→ **DESCRIPTION OF THE TASK**
When you spot the word "Uncheck" in a line of the data below, copy that line.

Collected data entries
=== Begin Enclosure ===
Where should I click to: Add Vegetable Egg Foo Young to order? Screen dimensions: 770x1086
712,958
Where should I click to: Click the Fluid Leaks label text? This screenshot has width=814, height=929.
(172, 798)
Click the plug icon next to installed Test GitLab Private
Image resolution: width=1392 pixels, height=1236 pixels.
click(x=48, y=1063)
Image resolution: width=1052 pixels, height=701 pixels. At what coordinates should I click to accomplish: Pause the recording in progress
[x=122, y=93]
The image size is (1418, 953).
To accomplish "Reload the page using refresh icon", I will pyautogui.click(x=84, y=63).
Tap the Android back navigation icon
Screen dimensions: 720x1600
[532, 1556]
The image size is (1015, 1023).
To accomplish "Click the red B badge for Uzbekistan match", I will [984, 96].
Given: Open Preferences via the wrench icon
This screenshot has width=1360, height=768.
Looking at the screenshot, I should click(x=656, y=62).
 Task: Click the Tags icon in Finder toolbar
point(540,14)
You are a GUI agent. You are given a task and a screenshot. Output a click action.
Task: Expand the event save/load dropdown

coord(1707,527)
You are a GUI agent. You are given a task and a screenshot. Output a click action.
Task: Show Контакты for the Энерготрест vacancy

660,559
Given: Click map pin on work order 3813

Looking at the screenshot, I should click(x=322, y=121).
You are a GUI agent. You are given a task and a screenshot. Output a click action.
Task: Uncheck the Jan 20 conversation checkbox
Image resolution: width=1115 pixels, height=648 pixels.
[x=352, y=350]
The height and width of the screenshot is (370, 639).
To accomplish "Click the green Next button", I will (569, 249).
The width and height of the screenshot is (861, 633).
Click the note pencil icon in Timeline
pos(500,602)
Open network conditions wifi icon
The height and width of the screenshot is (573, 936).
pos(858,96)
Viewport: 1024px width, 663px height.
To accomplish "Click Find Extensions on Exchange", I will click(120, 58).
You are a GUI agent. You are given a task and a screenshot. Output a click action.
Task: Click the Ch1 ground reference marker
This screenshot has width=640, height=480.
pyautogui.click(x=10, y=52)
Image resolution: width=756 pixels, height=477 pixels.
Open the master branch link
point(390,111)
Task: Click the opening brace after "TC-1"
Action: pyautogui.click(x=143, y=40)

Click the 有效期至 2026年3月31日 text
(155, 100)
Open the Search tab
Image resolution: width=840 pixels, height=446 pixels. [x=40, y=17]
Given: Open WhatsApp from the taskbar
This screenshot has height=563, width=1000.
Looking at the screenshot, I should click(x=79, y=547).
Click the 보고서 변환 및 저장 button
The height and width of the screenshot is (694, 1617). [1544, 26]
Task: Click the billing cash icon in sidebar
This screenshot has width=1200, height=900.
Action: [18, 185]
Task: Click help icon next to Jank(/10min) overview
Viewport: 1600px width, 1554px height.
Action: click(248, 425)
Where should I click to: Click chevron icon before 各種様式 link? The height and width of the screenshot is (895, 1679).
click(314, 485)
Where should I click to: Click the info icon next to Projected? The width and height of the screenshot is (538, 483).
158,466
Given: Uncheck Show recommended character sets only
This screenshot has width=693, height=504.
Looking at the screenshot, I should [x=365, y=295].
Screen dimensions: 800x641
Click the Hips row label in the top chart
=== End Enclosure ===
→ **PROBLEM SOLUTION**
Task: Uncheck the Jan 20 conversation checkbox
Given: Uncheck Show recommended character sets only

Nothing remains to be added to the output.